| 課題 A |
記録の冒頭から「Action: pyautogui.click(x=24, y=248)」を含む行までを、両端の行も含めてそのまま書き写してください。画像は答えから除いてください。

| 文書 |
• • • • • • •
産業廃棄物収集運搬業とは
排出先からの委託に応じて産業廃棄物を集め、運搬車両に積載し、処分場に運ぶ場合、「産業廃棄物収集運搬業」の許可が必要となります。
特別管理産業廃棄物を運ぶ場合は「特別管理産業廃棄物収集運搬業」です。
あくまで「排出先からの委託に応じ」る場合に必要となる許可ですので、自社で発生した産業廃棄物を収集運搬する場合には、許可は必要ありません。
また、運ぶものが「有価物」である場合も、そもそも「廃棄物」の運搬に当たりませんので、許可は必要ありません。
(ただし、「何が有価物か」に関しては判断が難しいところがありますので、改めて確認が必要です。)
原則として、廃棄物を積む場所(排出事業場又は積替え場所)と卸す場所(積替え場所又は処理する施設)を所管する都道府県知事の許可が必要となります。
• • • • • • •
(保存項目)
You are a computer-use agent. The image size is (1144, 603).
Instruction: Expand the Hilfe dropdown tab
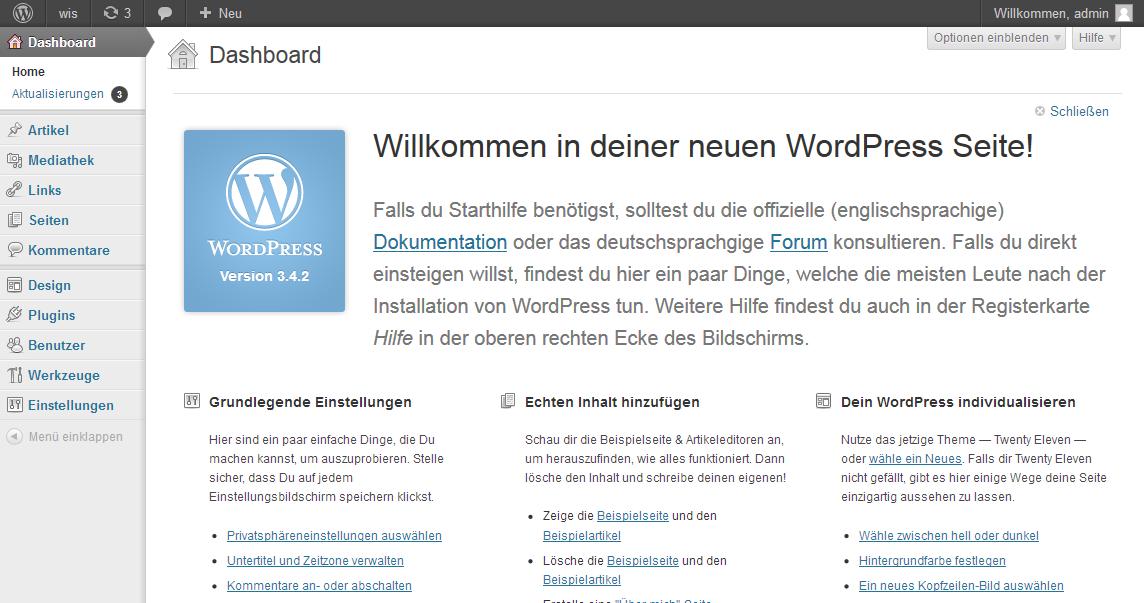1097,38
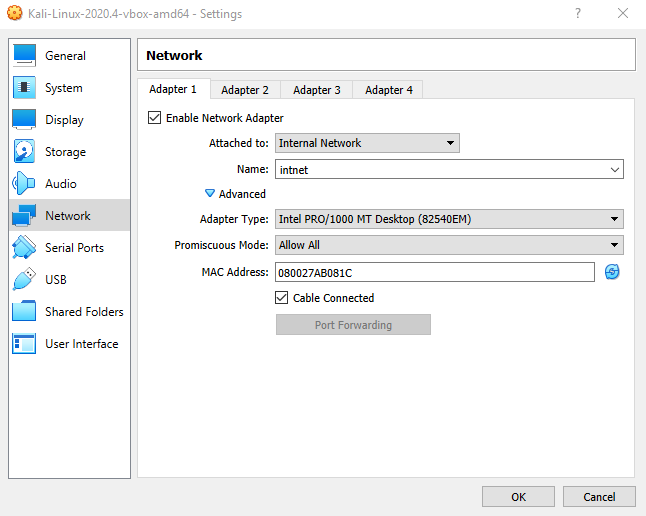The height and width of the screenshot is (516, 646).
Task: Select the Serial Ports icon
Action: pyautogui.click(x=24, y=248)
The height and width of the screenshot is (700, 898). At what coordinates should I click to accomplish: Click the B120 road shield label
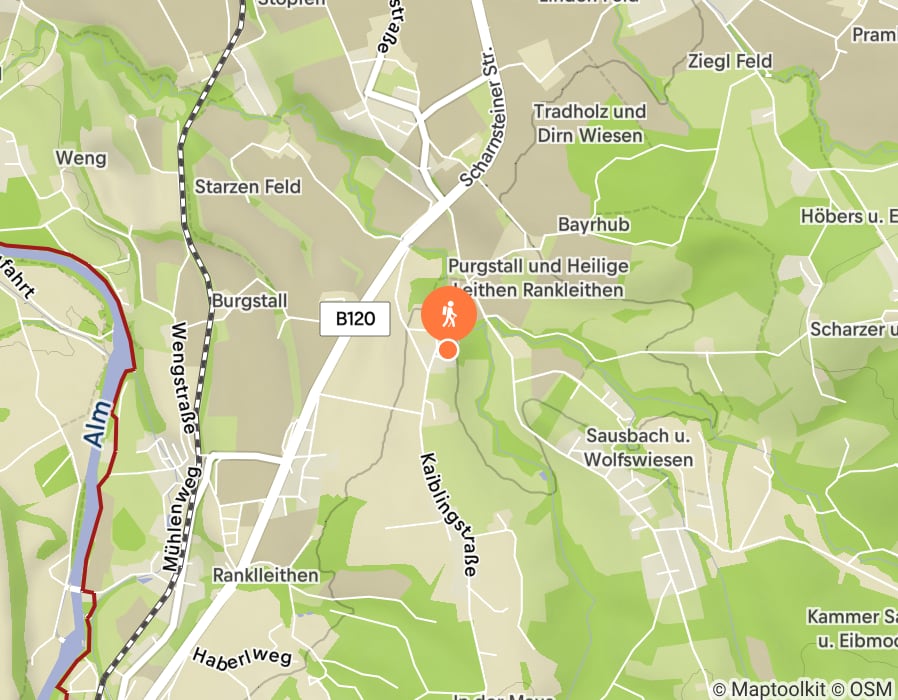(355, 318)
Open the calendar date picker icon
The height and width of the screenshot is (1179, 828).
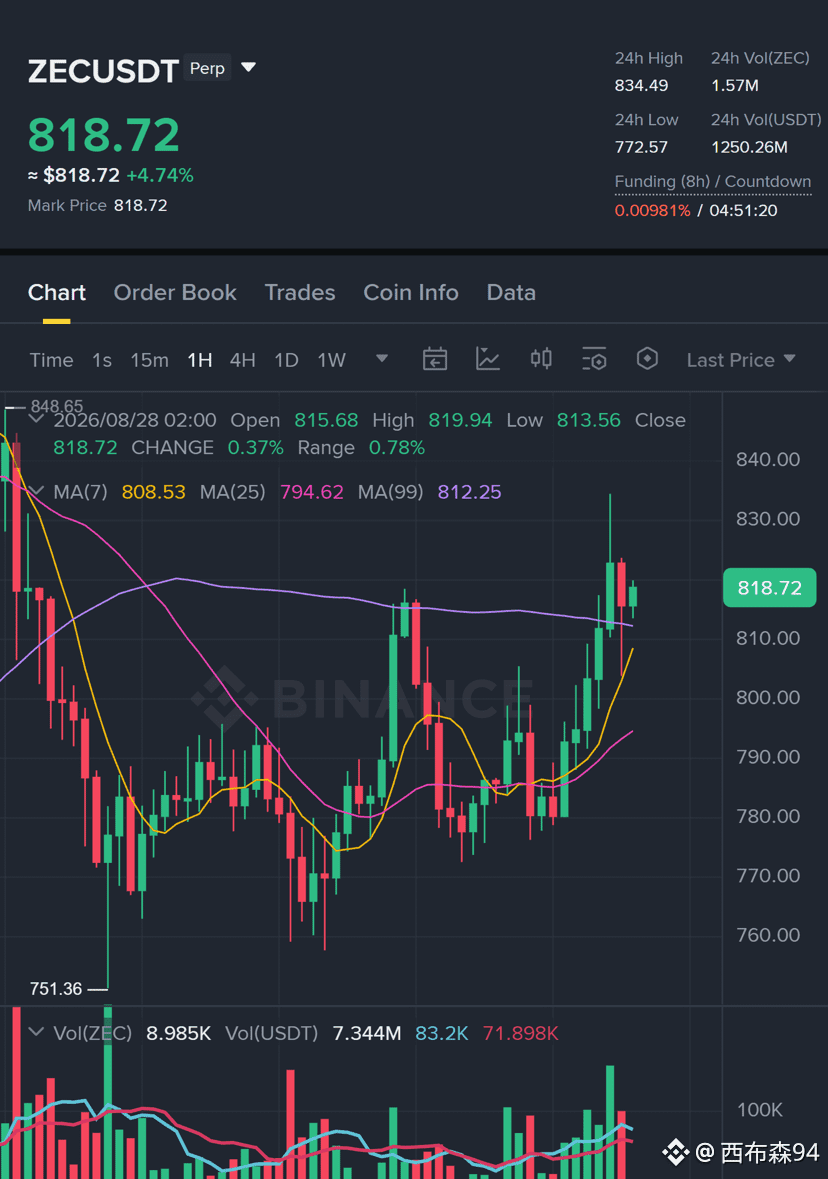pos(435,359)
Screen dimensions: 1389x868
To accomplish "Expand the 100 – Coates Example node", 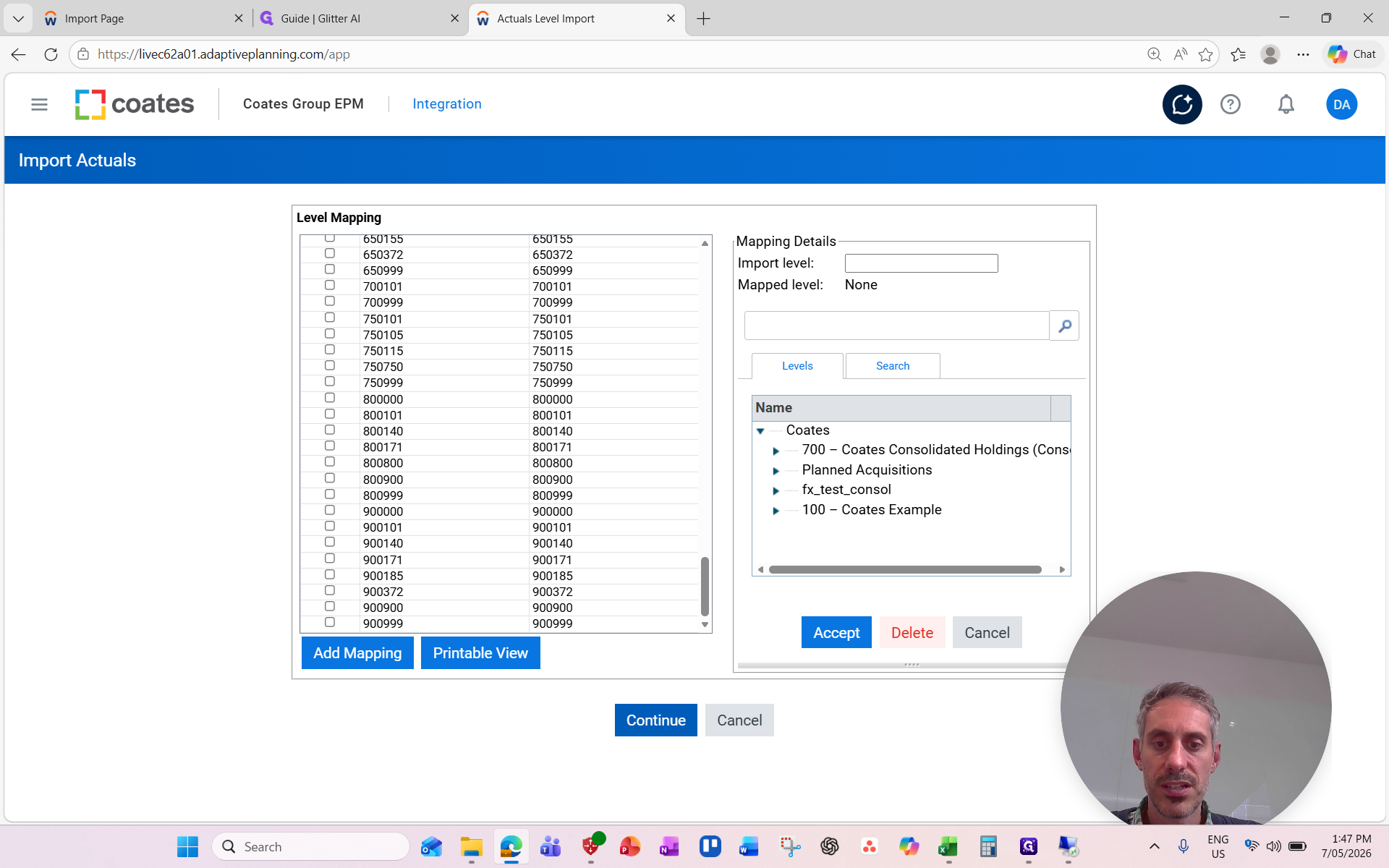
• • • • • • •
| 課題 B |
産業廃棄物収集運搬業の許可について述べた上の文書を、最後の文の後から書き継いでください。

| 解答 A |
You are a computer-use agent. The image size is (1144, 603).
Instruction: Expand the Hilfe dropdown tab
1097,38
The height and width of the screenshot is (516, 646).
Task: Select the Serial Ports icon
Action: pyautogui.click(x=24, y=248)

| 解答 B |
※政令市内で積替え保管を行う場合や、都道府県内で一の政令市のみで業を行う場合は、当該市長の許可が必要になります。
積替え保管施設
産業廃棄物収集運搬業を行う場合によく聞くのが「積替え保管」「積替え保管施設」という言葉です。
これは一見して中間処理の一形態のような印象を受けますが、中間処理ではなくあくまで産業廃棄物収集運搬業の一形態です。
「産業廃棄物収集運搬業」の許可を取得する場合は「積替え保管あり」「積替え保管なし」の業態を選択して申請します。
積替え保管とは
例えば株式会社Aは2トン車で産業廃棄物の収集運搬をしているとしましょう。
「積替え保管なし」の収集運搬業許可の場合、収集したがれき類はそのまま処分場に運搬しなければなりません。
それほど頻度が多くなければそれで事業は成り立つかも知れませんが、運搬の頻度が多くなるとそれでは非効率になってきます。
ですので、2トン車で一度保管場所に集めて、一定量集まったときに別の10トン車に積み替えて処分場に運搬することにすれば、運搬効率がアップすることになります。
この場合に必要な許可が「積替え保管」です。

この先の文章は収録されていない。